UM POMAR DE TRÊS ÁRVORES - a partir de “Bom dia, Eternidade”, do Bonde
- capivara crítica
- 28 de abr.
- 2 min de leitura
Um baobá, uma favela, uma gameleira. Estas são as raízes da Trilogia da Morte, que discute as estratégias coloniais de mortificação das vidas negras em diferentes momentos. Se em “Quando eu morrer eu vou contar tudo a Deus” o foco estava nas infâncias africanas forçadas à imigração, em “Desfazenda: me enterrem fora desse lugar” nos adultos brasileiros escravizados pós-abolição, agora em “Bom dia, Eternidade” a tarefa é imaginar o futuro, uma vida para além dos 40 anos. A gameleira centenária no terreiro de uma casa destruída na periferia de São Paulo é a imagem síntese entre a violência e a resistência presente na trilogia.
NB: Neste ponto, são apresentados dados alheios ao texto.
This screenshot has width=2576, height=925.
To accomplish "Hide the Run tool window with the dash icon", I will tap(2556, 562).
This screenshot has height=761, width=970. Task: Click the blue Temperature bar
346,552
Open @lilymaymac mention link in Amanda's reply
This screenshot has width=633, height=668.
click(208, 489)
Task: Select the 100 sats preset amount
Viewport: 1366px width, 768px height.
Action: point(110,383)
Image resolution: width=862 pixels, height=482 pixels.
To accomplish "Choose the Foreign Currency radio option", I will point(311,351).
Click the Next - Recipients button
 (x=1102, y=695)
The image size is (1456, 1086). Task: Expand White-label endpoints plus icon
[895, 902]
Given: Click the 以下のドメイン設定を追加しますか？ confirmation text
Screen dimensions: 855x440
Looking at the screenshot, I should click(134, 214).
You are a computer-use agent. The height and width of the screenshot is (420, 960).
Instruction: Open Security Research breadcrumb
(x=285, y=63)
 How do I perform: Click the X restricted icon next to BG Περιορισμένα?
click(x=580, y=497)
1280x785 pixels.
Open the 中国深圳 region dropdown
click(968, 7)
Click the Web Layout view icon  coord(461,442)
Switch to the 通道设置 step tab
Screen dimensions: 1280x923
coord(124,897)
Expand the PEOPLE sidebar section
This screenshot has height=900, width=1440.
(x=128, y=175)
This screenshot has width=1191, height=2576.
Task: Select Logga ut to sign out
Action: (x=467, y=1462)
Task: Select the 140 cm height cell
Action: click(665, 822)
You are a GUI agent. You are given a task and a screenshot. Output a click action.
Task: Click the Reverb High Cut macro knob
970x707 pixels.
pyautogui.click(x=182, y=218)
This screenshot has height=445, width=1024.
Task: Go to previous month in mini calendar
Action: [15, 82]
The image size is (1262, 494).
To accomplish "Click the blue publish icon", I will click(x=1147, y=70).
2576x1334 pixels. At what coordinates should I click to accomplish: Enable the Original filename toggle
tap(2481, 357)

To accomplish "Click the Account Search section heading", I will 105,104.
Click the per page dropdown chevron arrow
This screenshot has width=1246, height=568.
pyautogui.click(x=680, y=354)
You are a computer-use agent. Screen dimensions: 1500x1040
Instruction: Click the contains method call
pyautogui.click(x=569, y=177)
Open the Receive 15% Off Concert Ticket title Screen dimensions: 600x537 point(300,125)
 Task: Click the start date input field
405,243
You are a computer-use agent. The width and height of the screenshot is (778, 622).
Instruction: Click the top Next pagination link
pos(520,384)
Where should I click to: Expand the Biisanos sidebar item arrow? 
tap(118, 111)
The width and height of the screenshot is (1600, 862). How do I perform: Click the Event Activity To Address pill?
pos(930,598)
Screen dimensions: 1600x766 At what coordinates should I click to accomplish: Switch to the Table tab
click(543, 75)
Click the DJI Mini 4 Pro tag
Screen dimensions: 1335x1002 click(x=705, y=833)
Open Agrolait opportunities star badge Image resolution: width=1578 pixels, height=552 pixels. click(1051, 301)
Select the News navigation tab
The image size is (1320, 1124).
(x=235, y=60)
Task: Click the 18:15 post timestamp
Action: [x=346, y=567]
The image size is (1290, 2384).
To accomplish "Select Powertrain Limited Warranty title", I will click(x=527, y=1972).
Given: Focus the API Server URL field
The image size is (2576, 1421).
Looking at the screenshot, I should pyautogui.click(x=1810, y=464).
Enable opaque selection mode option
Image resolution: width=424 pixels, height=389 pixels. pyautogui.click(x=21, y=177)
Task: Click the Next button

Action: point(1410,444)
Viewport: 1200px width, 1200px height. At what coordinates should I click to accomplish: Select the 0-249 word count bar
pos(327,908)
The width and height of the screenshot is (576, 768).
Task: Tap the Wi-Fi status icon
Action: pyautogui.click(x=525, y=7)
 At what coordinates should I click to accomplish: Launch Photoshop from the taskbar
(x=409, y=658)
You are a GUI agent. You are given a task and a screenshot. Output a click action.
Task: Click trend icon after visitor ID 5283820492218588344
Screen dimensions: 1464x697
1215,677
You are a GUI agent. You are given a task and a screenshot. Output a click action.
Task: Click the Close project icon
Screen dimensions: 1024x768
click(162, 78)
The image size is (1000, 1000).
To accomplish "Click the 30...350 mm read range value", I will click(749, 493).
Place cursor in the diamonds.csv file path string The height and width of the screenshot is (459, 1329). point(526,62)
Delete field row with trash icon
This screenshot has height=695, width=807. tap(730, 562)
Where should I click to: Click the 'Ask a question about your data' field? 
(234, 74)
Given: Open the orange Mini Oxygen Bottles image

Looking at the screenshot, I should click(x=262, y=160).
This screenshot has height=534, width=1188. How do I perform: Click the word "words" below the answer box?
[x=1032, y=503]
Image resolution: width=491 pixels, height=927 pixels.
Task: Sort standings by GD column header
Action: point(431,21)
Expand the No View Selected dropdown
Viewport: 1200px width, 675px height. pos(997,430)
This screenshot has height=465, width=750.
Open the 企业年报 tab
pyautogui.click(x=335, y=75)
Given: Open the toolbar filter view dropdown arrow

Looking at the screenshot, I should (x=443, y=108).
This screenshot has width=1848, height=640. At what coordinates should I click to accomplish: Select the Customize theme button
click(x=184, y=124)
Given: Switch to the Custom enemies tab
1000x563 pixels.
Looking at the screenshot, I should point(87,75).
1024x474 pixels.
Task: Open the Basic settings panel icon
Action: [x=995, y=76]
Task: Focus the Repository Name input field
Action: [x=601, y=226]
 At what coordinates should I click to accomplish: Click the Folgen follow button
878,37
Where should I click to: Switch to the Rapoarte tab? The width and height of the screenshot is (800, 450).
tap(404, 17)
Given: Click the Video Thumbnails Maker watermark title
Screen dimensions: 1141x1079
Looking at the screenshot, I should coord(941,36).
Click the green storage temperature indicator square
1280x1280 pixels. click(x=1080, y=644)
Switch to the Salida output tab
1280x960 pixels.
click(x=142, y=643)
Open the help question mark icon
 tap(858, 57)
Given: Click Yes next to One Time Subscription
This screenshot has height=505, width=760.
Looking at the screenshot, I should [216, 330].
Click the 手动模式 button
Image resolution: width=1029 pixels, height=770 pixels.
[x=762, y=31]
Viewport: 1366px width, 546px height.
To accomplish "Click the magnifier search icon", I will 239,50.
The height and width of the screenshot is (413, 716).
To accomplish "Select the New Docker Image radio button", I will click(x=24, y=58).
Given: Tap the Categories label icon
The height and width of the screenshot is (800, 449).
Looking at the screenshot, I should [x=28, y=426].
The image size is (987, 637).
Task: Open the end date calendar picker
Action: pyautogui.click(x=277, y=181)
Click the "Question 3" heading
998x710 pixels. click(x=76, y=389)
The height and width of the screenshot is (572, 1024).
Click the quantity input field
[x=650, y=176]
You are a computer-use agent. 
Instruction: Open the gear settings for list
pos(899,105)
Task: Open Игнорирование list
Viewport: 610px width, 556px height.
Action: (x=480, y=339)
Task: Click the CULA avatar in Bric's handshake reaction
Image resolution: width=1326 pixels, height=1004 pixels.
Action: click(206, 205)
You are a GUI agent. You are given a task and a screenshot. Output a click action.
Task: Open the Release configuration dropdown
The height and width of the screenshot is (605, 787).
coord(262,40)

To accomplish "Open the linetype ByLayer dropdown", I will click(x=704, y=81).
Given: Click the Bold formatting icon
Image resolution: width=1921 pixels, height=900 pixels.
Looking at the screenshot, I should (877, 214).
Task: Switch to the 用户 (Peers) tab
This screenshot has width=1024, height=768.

Essa árvore, que para alguns cultos-afrobrasileiros é o próprio tempo, nos leva a imaginar outras estruturas dramatúrgicas. Nesse sentido, a peça embaralha a sequencialidade das ações, começando pelo fim, ou melhor finício. Ao entrarmos, as/os artistas do Bonde cantam com uma banda formada por artistas com mais de 60 anos. É uma celebração festiva da vida. Contudo, depois que a cortina desce, uma atriz evidencia que aquele é o final que o grupo gostaria de alcançar com o espetáculo, e que agora veríamos as tentativas de criar uma história em que, apesar das condições materiais de pessoas negras no Brasil, fosse verossímil uma velhice digna para essas vidas.
Quatro irmãos voltam ao terreno que fora a casa de sua mãe. Não há mais paredes, portas, janelas, apenas o terreno, a gameleira e uma carta. A carta permanecerá em mistério durante a peça, perdida nas redes das memórias, fluxos de consciência e jogos de espelhamento entre atores e banda. No fim, em uma leitura dramática do roteiro, revela-se o conteúdo da carta: o estado brasileiro restituirá todos os terrenos tomados pelos poderes públicos durante a Ditadura Militar.
O papel na mão dos artistas e a leitura entruncada, evidenciam a dificuldade da imaginação em um país de futuros abortados. Futuros que parecem apenas possíveis no plano da ficção. Não negando a condição das Artes no Brasil, a tarefa artística do Bonde parece ser: produzir no palco uma possibilidade, mas que deverá ser concretizada na plateia.